Well, how about this idea. When little children are sleeping, their parents take the presents they have hid in the closet, place them under the tree, eat the cookies, drink the milk, exchange high-fives, then play reindeer games before falling asleep themselves. Just a thought.
“Ha!” the world’s magicists exclaim. “That is the least interesting theory we’ve ever heard! There is no magic! You can’t have Christmas without magic!” To this I would suggest that their reasoning is a bit circular. Why is magic necessary? True, it is necessary to resolve many incoherencies in their theories such as tiny brains with large intelligences, and fat men sliding down chimneys like butter, but where does this idea of magic come from other than a strong desire for it? Is there any evidence that magic exists? Has there ever been a single substantiated case of real magic?
Could there be an issue here with an inadequate standard of evidence? Do we apply a high standard of evidence to other magical theories that we don’t apply to our own theory?

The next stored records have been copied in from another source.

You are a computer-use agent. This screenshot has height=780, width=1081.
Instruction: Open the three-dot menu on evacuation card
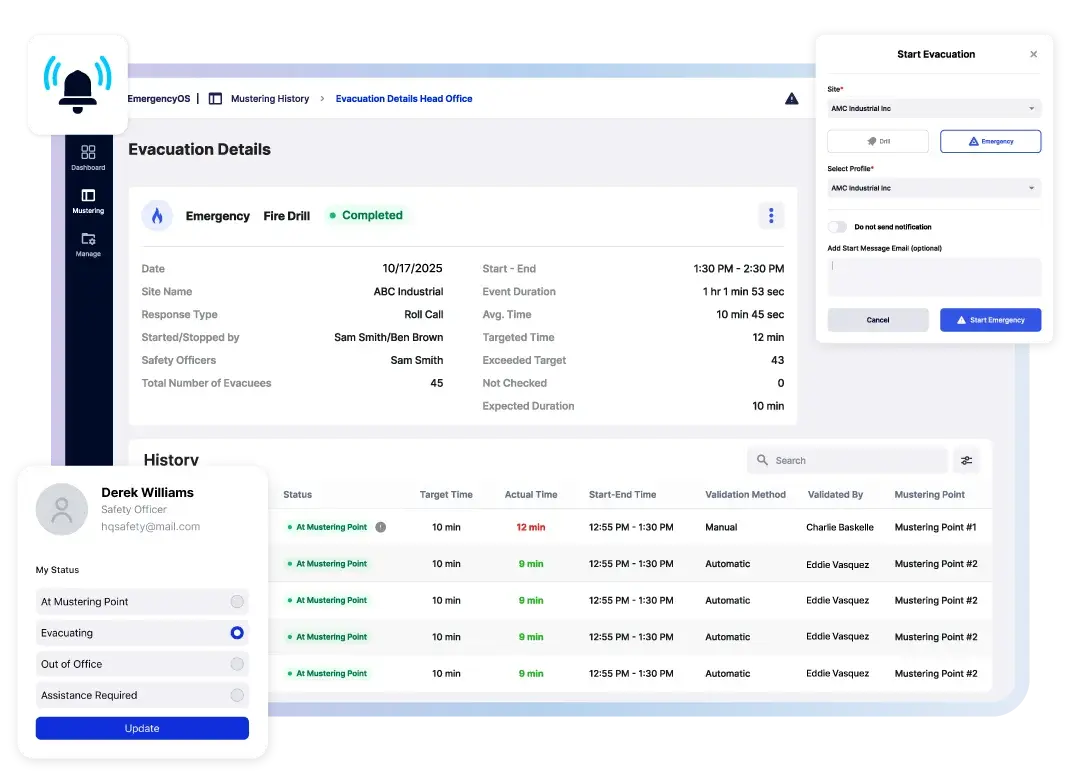tap(771, 216)
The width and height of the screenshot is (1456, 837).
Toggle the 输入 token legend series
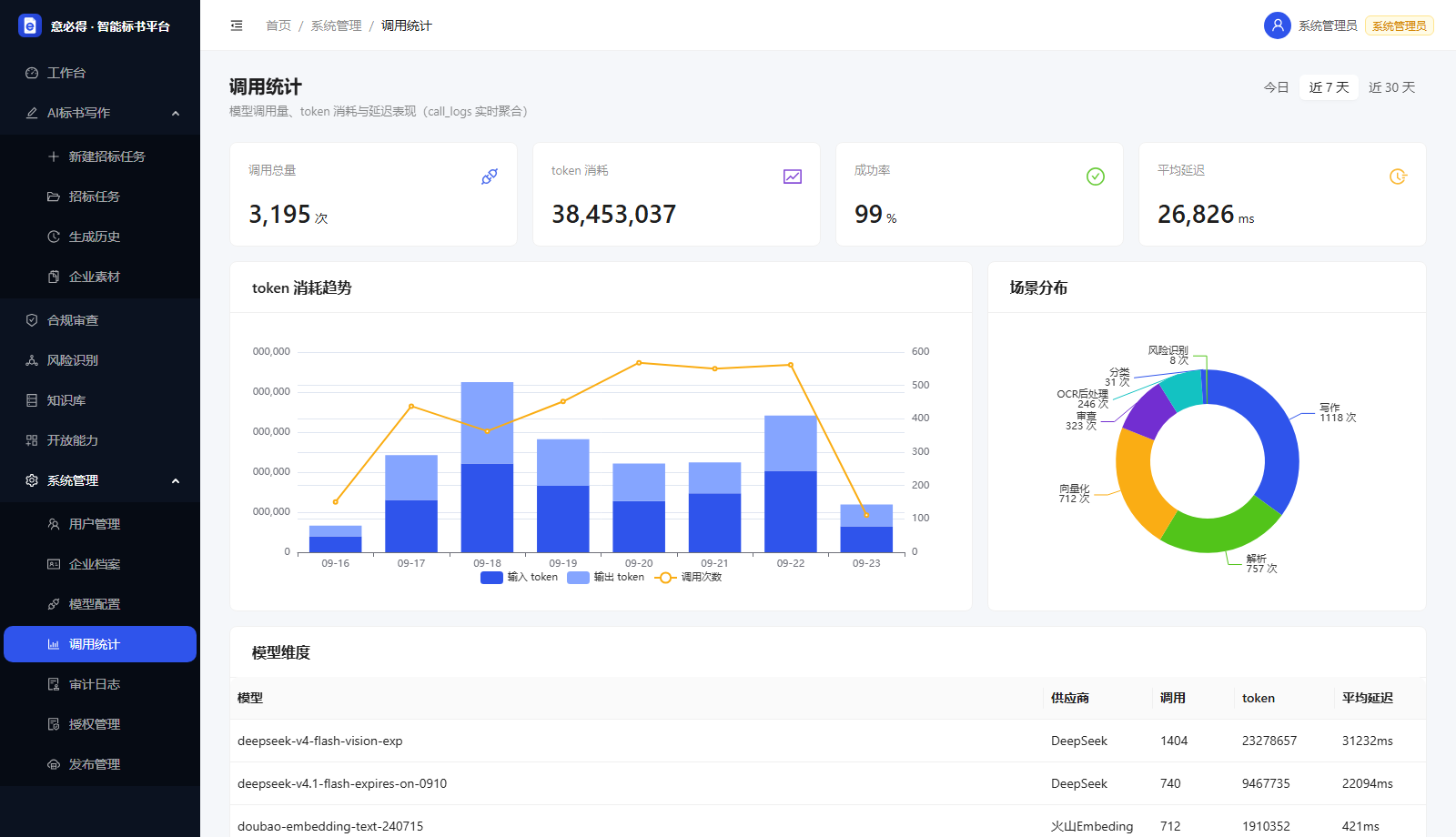519,577

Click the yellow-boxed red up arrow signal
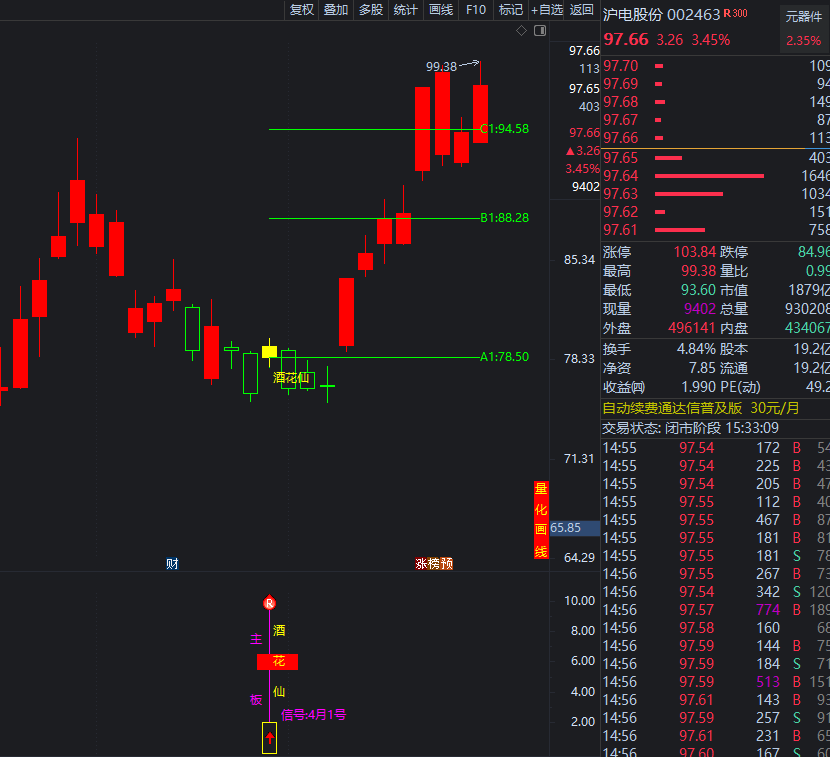pyautogui.click(x=269, y=737)
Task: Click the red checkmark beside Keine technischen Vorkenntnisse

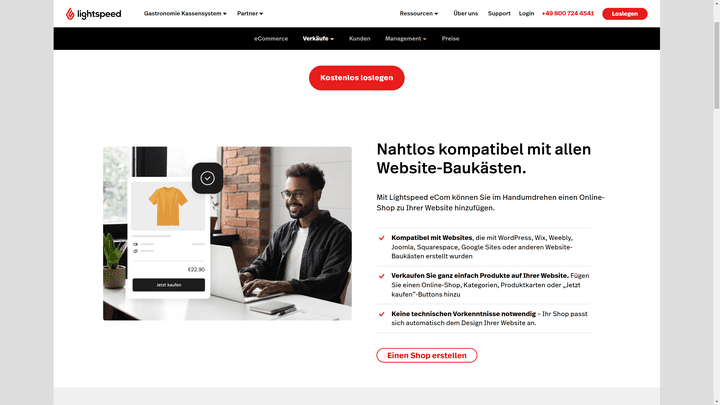Action: coord(382,314)
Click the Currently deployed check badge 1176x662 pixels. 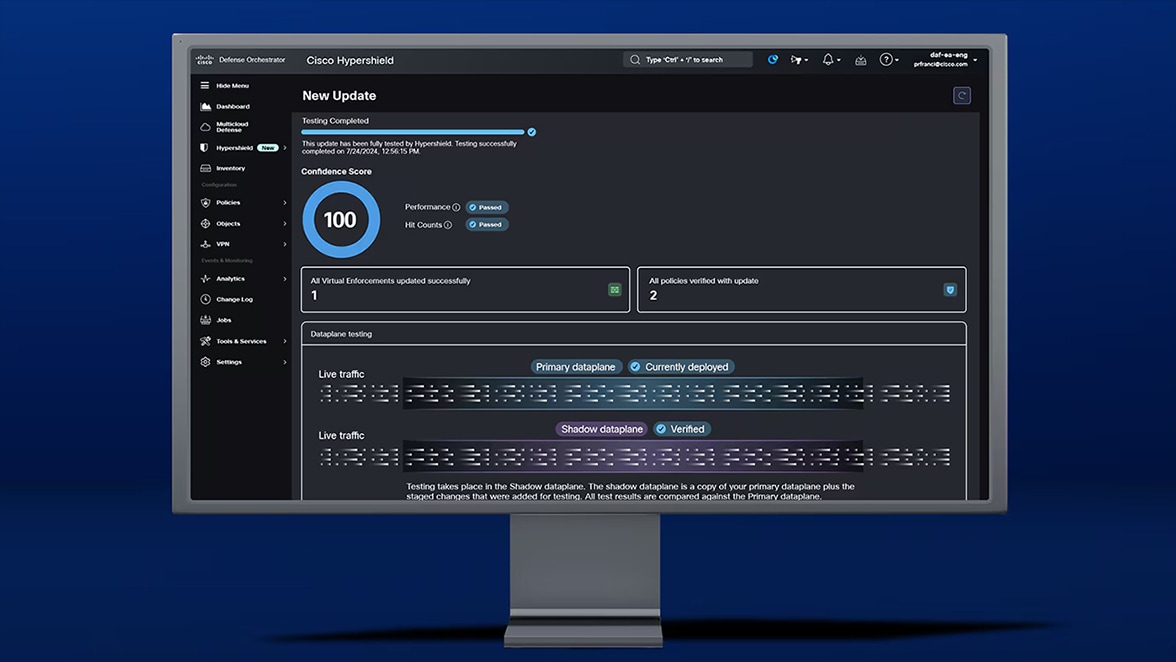point(681,367)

Or should we perhaps consider the level of innate credulity among others in the assessment of our own level of credulity? Is our belief in magic largely based on the authority of parents or tradition rather than evidence? Is the “magic” that we feel actually outside our imaginations? Does our longing for magic prevent us from seriously asking whether magic really exists?
Some say “How can you experience the beauty of a snowfall and still deny the existence of magic?” To this I respond that a snowfall is evidence of a snowfall, and our emotional response to it is evidence of emotions; not of magic.
Others say, “Are you going to deny the many historical references to St. Nicholas?” Certainly not. But when you or your historical documents start saying that St. Nicolas could fly, or slither down chimneys, or could wear a red outfit every day and still be straight, I’m going to say “Where is your evidence?” Is that too much to ask? And if you don’t have evidence, stop telling little children that they should be good so they get presents from Santa on Christmas! You should be teaching them to be good without the expectation of rewards or punishments!
Well, to you Santaist out there, what more can I say? I guess I’ll conclude by suggesting that, once you give up your Santa belief, your perspective will expand to take in a world much bigger than the imaginary world of Santa, Rudolph, elves and the many other fictions that delight you now. And while that world lacks the magic of Santa, the reality of it is just as amazing.